- **Source extract**:

★ ★ ★ ★

Competitive inhibition of [¹²⁵I]-NDP-α-MSH binding to B16-F10 mouse melanocytes by α-MSH peptides. (A) Peptides A through E (n=4) in the figure legend correspond to the following: (A) NDP- α-MSH; (B) azido-hex-NDP-α-MSH (8); (C) DOTA-amide-NDP-α-MSH; (D) DOTA-click-hex-NDP-α-MSH (9); and (E) NOTA-click-hex-NDP-α-MSH (10). (B) Peptides A through C in the figure legend correspond to the following: A = [Ga]DOTA-NDP-α-MSH, B = [Ga]DOTA-Click-NDP-α-MSH, and C = [Ga]NOTA-Click-NDP-α-MSH.

★ ★ ★ ★

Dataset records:
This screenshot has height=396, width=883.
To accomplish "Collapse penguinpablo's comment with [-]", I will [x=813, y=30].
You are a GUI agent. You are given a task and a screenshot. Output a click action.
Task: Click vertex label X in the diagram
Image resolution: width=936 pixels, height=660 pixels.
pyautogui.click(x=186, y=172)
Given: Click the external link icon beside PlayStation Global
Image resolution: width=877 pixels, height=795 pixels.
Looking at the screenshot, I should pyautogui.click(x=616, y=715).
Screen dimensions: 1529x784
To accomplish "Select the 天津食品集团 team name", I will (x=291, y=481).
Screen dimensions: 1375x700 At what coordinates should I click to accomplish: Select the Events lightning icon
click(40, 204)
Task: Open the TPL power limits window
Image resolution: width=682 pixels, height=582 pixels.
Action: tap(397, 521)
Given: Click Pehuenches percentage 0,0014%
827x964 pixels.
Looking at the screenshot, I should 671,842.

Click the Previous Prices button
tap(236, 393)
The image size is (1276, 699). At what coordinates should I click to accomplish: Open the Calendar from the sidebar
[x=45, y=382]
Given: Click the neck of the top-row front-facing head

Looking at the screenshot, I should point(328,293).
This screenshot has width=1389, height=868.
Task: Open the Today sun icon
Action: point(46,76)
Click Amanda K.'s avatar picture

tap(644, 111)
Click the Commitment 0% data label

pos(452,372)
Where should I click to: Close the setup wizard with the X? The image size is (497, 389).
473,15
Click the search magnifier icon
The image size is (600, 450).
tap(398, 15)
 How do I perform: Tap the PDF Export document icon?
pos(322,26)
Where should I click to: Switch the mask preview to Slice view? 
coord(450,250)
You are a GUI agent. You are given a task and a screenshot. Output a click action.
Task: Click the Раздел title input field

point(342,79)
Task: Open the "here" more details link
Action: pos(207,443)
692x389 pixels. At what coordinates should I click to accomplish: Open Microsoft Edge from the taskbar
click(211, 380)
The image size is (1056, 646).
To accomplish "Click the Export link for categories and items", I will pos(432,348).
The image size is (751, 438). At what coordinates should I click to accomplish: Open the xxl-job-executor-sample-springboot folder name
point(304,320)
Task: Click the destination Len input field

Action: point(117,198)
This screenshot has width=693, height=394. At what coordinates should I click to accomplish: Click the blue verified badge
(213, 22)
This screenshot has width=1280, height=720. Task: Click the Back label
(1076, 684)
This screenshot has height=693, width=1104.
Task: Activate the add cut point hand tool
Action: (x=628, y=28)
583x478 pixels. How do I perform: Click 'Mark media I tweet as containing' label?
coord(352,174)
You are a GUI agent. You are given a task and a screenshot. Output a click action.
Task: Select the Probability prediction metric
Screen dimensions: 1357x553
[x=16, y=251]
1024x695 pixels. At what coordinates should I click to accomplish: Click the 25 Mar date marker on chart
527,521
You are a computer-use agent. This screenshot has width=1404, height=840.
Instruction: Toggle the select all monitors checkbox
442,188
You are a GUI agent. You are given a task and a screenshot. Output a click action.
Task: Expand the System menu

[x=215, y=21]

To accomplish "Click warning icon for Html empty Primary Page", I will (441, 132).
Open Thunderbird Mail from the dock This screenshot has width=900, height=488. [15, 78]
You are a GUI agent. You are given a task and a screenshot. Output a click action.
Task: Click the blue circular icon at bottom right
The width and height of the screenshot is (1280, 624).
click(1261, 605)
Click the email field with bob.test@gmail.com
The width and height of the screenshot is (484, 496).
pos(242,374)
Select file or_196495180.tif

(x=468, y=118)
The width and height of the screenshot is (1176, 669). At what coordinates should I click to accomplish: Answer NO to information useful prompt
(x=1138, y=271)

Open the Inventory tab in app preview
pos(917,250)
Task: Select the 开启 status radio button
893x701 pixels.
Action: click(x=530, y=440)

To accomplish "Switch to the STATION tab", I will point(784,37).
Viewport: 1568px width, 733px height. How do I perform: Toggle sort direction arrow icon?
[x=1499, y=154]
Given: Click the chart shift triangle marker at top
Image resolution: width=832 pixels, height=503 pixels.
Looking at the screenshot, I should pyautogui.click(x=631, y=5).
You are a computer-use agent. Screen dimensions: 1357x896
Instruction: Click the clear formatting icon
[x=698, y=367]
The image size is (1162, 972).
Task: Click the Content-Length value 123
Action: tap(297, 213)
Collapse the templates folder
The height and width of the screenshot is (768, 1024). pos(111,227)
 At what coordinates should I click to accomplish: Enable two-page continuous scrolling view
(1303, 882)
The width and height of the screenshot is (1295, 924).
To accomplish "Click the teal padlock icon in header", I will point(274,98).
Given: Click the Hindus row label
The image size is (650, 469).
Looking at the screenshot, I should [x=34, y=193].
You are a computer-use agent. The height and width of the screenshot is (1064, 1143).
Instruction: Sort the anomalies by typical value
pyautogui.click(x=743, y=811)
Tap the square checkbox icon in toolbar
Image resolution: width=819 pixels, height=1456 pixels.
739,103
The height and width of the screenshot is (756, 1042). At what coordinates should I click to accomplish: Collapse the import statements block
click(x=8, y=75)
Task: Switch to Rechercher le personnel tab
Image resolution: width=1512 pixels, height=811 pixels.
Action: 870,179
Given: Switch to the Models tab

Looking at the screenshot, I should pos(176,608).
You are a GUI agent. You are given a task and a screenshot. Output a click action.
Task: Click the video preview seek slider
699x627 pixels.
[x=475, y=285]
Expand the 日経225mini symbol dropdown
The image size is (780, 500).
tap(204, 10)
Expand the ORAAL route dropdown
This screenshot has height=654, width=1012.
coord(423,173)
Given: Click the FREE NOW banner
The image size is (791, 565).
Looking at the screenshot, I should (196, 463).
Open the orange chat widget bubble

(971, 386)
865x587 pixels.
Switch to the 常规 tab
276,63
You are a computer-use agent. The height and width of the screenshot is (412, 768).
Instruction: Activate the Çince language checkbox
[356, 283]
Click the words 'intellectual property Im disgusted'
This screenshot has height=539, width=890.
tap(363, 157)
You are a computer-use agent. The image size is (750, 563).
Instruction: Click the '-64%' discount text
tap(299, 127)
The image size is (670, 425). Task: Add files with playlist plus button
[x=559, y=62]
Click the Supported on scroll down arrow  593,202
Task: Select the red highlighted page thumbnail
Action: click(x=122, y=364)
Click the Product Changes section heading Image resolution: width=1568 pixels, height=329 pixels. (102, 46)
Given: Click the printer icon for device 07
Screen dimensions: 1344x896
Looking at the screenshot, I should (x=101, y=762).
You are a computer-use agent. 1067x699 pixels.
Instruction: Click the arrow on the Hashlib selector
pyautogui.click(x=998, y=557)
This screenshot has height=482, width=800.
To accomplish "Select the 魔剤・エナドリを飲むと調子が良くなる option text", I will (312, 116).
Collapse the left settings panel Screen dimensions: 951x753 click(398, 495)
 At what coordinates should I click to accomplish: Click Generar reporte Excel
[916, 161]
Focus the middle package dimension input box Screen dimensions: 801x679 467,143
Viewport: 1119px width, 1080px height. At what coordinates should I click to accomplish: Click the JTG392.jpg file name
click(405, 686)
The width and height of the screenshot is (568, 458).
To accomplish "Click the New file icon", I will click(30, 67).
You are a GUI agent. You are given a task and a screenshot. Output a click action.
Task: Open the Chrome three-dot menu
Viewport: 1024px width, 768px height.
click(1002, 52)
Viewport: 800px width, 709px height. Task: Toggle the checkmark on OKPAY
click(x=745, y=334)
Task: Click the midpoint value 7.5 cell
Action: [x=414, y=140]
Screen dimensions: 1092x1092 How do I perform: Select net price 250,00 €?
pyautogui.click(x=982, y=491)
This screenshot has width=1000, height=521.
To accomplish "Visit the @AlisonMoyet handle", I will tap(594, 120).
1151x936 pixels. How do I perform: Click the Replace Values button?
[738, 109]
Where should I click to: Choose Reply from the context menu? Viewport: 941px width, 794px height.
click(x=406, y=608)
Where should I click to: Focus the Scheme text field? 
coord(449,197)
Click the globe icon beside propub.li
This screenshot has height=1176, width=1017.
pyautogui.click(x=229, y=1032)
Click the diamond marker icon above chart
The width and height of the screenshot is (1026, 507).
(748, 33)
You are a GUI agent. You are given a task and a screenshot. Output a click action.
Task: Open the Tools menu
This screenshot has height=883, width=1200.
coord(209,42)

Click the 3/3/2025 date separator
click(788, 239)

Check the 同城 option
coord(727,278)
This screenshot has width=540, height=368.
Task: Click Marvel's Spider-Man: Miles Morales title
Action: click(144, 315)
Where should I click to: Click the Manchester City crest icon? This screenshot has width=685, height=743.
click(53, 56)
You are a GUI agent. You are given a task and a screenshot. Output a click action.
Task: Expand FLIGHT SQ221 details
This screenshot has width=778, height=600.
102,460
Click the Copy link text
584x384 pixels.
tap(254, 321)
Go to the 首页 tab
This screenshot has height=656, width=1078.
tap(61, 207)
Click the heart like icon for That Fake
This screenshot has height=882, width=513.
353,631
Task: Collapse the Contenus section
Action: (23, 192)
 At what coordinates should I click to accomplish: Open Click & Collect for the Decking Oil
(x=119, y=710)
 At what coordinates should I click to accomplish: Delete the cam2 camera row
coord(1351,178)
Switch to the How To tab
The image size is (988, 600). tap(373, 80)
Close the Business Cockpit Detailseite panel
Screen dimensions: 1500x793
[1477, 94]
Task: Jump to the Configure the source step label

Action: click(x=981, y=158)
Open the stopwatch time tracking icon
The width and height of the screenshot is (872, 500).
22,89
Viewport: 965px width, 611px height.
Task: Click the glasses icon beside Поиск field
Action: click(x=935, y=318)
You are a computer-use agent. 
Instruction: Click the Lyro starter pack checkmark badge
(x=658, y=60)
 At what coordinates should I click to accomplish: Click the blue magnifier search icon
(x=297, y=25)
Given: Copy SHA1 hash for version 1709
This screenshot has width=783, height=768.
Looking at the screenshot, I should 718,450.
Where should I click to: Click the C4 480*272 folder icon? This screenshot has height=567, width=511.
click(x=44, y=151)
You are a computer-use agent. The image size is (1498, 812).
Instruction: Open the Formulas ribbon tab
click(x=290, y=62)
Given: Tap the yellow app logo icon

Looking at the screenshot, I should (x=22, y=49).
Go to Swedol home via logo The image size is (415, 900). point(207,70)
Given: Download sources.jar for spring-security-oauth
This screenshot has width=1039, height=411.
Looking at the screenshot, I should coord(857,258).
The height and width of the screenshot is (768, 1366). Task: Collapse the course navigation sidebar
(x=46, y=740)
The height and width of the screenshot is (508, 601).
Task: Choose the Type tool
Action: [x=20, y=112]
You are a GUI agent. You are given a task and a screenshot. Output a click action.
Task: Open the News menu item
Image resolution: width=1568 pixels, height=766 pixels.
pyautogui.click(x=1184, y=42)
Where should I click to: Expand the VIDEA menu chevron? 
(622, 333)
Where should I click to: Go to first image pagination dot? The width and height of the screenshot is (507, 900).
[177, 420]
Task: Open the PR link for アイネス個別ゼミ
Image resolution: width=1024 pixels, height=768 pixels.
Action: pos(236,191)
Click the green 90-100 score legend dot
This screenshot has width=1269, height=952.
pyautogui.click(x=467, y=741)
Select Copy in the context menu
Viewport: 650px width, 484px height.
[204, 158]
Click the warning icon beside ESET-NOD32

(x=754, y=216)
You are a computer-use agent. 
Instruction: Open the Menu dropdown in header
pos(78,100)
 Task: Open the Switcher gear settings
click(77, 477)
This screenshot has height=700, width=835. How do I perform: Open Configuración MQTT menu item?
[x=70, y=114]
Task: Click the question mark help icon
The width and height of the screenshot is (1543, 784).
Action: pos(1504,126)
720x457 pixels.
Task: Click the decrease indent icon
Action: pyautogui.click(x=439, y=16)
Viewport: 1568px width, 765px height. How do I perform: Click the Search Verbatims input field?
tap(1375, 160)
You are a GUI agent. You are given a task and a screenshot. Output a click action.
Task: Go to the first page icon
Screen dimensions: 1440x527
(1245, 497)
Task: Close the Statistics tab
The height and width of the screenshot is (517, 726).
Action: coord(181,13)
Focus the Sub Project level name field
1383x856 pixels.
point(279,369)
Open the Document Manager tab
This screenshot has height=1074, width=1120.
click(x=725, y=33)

★ ★ ★ ★

- **Exercise objective**:
Answer these questions from the figure caption:
(a) Which cells were used in the binding study?
(b) In part (A), which peptide is labeled (D)?
(c) In part (B), which peptide does C correspond to?

- **Written response**:
(a) B16-F10 mouse melanocytes
(b) DOTA-click-hex-NDP-α-MSH (9)
(c) [Ga]NOTA-Click-NDP-α-MSH